• ページ本文
********

試算では今後拡充するメディケイド補助金のために10年間で約85兆円が必要となり、その資金は現在高額の医療保険を払っている人に対する増税メディケアの縮小によって費用を捻出するとオバマ政権が発表したからだ。

注)メディケアの縮小とは、メディケアとメディケイドの二重保護を受けている人たちもいて、これをメディケイドだけにするというような案

何てことだ。保険料を懸命に払っている国民はさらに増税され、失業者や母子家庭や障害者はさらに多くのタダの治療を受けられるのか。これが自由の国のアメリカの姿か。まるで社会主義国ではないか
共和党を中心に大反対の合唱が起こった。

 オバマ政権としたら、低所得者層はそもそも保険料の支払いなんてできない階層なのだからここから保険料を取ることはできないし、後は金持ちに増税するしか手はないとの判断だ。
しかし実際は増税はほとんど不可能と思われる。

 なにしろ今回の改革案でも僅差の勝利なのだから、増税なんて夢のまた夢で、結局資金は赤字国債を発行して穴埋めしなければならなくなるだろう。
しかしアメリカのGDPに対する財政赤字の比率は10%前後で、最も財政規律のない国の一つになっており、その悪い財政をさらに悪化させる。

 オバマ大統領の医療改革制度は財源の裏づけのないまま走り出したが、これは日本の子供手当てとまったく同じ構図になってしまった。
財源はないけど公約だから実現させよう」そんな感度だ。

********

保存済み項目
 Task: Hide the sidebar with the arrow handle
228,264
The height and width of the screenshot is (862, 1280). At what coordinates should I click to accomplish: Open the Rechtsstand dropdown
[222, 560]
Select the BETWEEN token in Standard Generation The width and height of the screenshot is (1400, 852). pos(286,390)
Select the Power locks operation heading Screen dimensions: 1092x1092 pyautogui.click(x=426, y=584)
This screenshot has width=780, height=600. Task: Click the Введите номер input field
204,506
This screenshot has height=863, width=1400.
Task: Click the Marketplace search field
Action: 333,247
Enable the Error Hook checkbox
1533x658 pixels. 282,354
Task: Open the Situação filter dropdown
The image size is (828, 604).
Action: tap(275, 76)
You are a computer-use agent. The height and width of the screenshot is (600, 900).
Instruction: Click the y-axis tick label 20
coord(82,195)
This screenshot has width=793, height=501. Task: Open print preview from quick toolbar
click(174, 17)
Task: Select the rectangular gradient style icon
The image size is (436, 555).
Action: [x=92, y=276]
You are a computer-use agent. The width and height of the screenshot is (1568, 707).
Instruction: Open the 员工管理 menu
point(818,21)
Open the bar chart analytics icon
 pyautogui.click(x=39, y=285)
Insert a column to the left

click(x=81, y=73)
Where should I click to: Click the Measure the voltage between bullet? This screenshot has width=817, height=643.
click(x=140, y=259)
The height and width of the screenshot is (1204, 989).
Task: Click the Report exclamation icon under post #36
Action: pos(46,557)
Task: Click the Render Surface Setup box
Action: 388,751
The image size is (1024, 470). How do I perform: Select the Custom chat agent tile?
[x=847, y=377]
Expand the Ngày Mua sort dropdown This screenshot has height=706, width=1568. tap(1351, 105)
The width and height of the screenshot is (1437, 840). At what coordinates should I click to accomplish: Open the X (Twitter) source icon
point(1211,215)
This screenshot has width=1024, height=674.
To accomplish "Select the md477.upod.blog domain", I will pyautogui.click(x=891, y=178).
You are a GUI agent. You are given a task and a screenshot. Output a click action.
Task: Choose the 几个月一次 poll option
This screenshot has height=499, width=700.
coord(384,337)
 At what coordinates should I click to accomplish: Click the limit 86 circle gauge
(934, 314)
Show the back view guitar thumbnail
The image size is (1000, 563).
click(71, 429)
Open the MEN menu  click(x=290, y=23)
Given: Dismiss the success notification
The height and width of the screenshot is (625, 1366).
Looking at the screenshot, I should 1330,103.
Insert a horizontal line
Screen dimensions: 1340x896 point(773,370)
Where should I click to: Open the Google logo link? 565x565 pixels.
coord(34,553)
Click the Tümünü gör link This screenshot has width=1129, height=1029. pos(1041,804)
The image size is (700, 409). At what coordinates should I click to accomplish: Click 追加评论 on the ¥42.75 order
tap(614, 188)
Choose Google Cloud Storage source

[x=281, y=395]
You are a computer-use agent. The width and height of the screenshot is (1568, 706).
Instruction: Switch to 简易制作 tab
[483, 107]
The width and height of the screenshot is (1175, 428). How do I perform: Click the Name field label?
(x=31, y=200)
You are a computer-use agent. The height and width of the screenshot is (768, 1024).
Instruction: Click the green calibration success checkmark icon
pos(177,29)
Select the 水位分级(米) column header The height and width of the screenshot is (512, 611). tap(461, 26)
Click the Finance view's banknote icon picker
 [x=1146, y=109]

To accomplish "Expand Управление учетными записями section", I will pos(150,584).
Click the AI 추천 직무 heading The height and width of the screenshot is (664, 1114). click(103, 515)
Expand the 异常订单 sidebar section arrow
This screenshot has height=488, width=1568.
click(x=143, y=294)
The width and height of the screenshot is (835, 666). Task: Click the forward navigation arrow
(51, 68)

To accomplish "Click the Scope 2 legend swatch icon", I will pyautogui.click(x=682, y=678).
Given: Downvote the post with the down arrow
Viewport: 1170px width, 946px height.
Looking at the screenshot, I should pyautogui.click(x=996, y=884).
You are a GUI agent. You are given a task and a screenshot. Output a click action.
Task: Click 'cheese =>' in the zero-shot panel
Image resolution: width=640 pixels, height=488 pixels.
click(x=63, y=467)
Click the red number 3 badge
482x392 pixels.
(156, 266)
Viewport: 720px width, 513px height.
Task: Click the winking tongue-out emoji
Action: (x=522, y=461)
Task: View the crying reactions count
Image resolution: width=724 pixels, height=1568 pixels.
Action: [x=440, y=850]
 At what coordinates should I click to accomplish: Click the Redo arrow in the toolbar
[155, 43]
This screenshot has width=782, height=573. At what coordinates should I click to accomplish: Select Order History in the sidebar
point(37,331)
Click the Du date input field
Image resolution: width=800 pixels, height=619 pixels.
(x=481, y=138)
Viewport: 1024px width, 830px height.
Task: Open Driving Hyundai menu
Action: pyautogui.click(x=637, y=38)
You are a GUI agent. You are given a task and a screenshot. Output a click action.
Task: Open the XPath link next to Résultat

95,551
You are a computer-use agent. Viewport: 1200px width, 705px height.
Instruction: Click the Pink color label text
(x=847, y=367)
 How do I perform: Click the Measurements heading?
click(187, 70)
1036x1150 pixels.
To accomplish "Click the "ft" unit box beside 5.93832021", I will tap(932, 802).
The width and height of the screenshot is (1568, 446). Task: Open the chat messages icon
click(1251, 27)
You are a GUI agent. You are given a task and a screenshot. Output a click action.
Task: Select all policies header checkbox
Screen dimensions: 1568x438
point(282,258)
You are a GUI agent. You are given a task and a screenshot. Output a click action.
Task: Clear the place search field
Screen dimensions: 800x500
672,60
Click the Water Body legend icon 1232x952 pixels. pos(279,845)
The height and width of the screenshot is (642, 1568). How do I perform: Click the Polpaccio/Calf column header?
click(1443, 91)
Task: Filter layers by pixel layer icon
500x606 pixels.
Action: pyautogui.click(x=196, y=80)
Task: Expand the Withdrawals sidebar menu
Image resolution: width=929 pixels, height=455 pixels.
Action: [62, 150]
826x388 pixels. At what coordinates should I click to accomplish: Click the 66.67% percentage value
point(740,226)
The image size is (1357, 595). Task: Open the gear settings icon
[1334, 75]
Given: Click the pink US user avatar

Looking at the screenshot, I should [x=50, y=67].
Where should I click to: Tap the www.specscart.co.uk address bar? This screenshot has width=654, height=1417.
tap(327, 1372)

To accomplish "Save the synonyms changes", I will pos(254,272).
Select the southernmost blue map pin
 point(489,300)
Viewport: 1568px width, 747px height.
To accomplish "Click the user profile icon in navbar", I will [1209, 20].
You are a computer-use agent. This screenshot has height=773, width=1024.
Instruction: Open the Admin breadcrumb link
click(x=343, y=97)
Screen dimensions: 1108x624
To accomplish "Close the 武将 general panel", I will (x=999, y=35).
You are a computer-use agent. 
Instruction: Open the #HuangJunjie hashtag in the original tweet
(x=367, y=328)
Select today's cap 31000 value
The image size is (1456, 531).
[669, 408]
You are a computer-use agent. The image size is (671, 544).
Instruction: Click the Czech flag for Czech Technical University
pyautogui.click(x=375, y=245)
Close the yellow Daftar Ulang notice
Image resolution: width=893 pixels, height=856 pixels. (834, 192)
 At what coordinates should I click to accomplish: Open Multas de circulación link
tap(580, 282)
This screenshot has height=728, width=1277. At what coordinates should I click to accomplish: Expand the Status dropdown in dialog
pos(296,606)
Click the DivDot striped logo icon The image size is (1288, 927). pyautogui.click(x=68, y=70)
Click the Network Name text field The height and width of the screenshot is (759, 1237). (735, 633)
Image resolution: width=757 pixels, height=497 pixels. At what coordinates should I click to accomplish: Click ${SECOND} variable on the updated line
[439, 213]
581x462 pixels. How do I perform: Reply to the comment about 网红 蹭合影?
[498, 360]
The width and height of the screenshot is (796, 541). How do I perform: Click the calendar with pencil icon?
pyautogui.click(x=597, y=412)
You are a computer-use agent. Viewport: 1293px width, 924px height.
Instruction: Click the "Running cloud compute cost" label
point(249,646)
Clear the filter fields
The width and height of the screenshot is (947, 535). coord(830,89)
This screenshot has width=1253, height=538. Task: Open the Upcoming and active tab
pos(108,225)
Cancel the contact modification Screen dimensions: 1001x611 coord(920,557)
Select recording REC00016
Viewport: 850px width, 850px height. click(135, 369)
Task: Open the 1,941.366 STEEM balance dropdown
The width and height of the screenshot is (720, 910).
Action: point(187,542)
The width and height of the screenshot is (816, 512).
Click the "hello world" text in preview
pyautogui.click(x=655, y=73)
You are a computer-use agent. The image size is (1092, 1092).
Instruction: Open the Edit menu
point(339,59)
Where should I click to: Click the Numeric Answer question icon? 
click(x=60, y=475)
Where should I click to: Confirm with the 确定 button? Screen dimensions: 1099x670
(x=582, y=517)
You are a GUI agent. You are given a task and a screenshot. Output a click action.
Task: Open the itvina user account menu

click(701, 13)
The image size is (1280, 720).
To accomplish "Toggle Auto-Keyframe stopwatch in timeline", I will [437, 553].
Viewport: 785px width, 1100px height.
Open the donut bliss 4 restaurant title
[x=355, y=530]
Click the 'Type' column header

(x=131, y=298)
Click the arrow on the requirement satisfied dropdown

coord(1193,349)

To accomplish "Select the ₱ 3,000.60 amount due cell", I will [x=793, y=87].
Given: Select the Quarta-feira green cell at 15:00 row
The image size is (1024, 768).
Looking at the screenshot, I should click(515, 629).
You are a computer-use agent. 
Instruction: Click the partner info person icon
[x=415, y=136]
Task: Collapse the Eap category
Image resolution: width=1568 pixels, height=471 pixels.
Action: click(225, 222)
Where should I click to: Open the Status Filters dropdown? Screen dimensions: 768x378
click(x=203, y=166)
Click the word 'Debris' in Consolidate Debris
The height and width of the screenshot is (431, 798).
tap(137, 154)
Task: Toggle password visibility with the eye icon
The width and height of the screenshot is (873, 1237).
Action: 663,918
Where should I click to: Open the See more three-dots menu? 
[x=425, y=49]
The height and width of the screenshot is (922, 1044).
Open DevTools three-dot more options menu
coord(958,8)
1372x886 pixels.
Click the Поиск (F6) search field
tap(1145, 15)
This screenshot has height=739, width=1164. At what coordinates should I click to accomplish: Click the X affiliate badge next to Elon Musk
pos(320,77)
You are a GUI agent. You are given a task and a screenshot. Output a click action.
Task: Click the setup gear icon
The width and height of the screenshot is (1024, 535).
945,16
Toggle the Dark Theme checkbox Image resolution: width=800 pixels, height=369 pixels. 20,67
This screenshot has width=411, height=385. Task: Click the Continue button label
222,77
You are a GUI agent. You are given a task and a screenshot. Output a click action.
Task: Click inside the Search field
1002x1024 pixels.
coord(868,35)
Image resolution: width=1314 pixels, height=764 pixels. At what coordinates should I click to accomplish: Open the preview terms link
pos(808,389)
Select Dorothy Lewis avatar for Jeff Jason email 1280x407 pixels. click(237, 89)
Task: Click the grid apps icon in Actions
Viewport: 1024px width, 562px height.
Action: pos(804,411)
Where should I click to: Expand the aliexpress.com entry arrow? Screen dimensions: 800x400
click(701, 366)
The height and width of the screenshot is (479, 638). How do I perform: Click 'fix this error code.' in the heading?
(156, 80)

********

• 必須タスク
1. 本文のうち、「オバマ政権としたら、低所得者」から「悪い財政をさらに悪化させる。」までを、両端を含めて一字も変えずに書き写してください。
2. 本文について、次の問いに答えてください。
(a) 拡充するメディケイド補助金のために、10年間でどれだけの額が必要になると試算されていますか。
(b) 大反対の合唱は、どこを中心に起こりましたか。
(c) アメリカのGDPに対する財政赤字の比率は、どのくらいだと書かれていますか。
本文だけを手がかりにしてください。

• タスク別結果
1.
オバマ政権としたら、低所得者層はそもそも保険料の支払いなんてできない階層なのだからここから保険料を取ることはできないし、後は金持ちに増税するしか手はないとの判断だ。
しかし実際は増税はほとんど不可能と思われる。

 なにしろ今回の改革案でも僅差の勝利なのだから、増税なんて夢のまた夢で、結局資金は赤字国債を発行して穴埋めしなければならなくなるだろう。
しかしアメリカのGDPに対する財政赤字の比率は10%前後で、最も財政規律のない国の一つになっており、その悪い財政をさらに悪化させる。

2.
(a) 約85兆円
(b) 共和党
(c) 10%前後